舞鶴港に一隻の大型船が入ってきた。船に乗っている者たちが誰であるか、人々には想像がついた。今時の丹後に商船が入ってくるはずも無い。やってくるのは海賊か丹後の盗賊と相場が決まっている。
船から下りてきたのは丹後最大の武装勢力である盗賊集団“白虎団”の賊たちであった。
恐れおののく人々をよそ目に、盗賊たちは舞鶴城に向かう。そうして舞鶴の城下町に入った盗賊たちはその足で舞鶴城の門を叩いた。
驚いたことに盗賊たちは舞鶴城に招き入れられた。舞鶴藩主相川宏尚は盗賊たちとあい見える。
「一体何用だ」
宏尚はぶっきらぼうに言った。
「舞鶴藩主よ、我々との同盟はどうなった。最近は魔物や諸藩の大名たちと手を結んでいると聞くが」
盗賊たちはそう言って宏尚に鋭い視線を向ける。確かに、宏尚は以前から盗賊たちとの同盟を進めていた。

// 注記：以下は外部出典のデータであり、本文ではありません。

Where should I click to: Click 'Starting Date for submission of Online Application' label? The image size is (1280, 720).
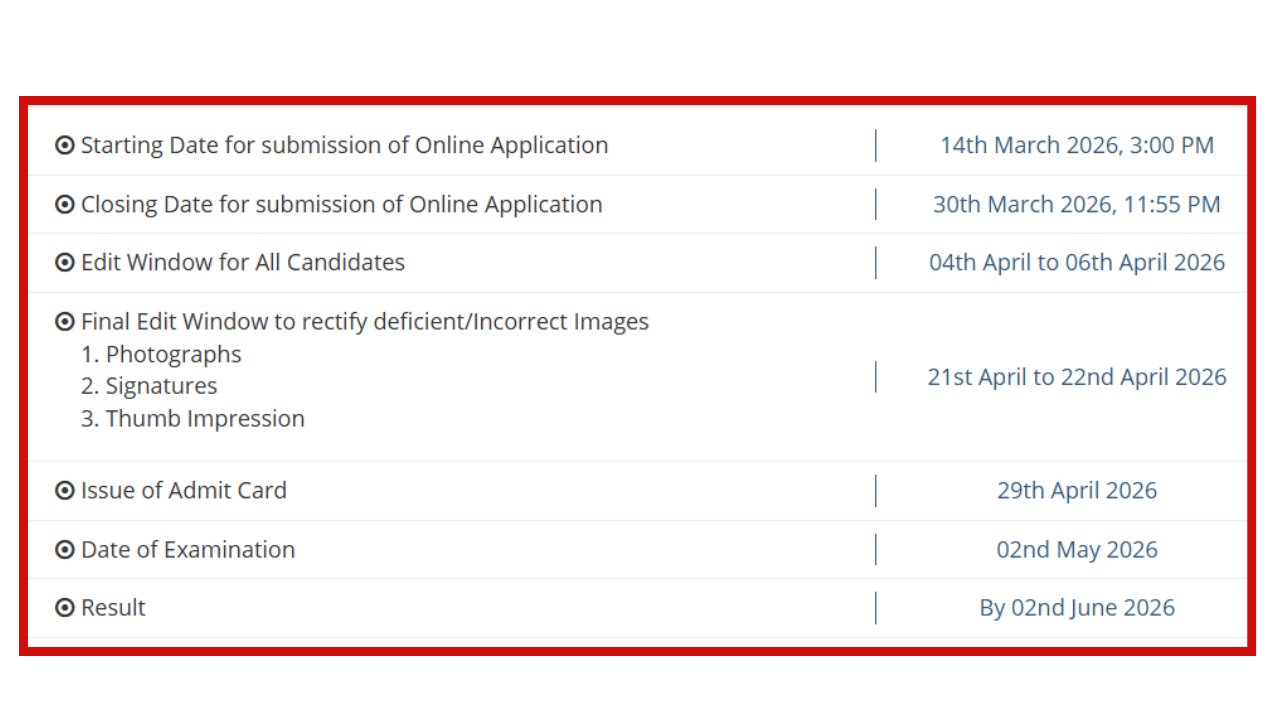tap(344, 146)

「丹後の状況は変わりつつある。わしは勝ち易きに付くつもりだ。峰山に現れた亡者の軍勢に京都が動くと言う噂があるし、宮津は平織との同盟を進めているという噂だ。舞鶴は遅れを取ったが、今お前たちと手を結んでわしが得るものは無い」
元々宏尚は遠大な丹後征服の野望を抱いていたが、ことここに至ってそのような冒険は不可能だと悟っていた。京都の秀吉や平織の影響力が現れてくるとなれば、今後の丹後の平定に向けて誰に付くかは舞鶴藩にとって重大な決断であった。盗賊を相手にしている場合ではない。
こうして舞鶴藩と決別した盗賊たちであったが、その勢力は今のところ丹後の小藩を大きく上回っている。盗賊王国丹後において、その影響力は依然として民を脅かす存在だ。
舞鶴藩の小村に盗賊たちがやってきたのはかれこれ一週間近く前のことだ。白虎団を名乗る盗賊たちは村を占拠し、欲しいままに略奪を行っていた。
相次いで起こる盗賊たちの略奪に、舞鶴藩はこれまで大した策も打ってこなかった。藩主の宏尚が盗賊たちを放置していたからだ。宏尚が盗賊の横行に手を打つようになったのは最近のことだ。各地に侍たちを派遣し、治安に当たらせている。もっとも侍たちの数は限られているので、手が回らないのが現状だ。
舞鶴藩の状況はともかく、最近は盗賊も用心深くなっている。丹後南東地域で国津神大国主の亡霊軍隊に盗賊たちが撃破されたのは記憶に新しいところである。また日に日に勢力を拡大する黄泉の軍勢が盗賊たちをも追いやっていた。そして京都から討伐隊が派遣されると言う噂が盗賊たちを脅かしていた。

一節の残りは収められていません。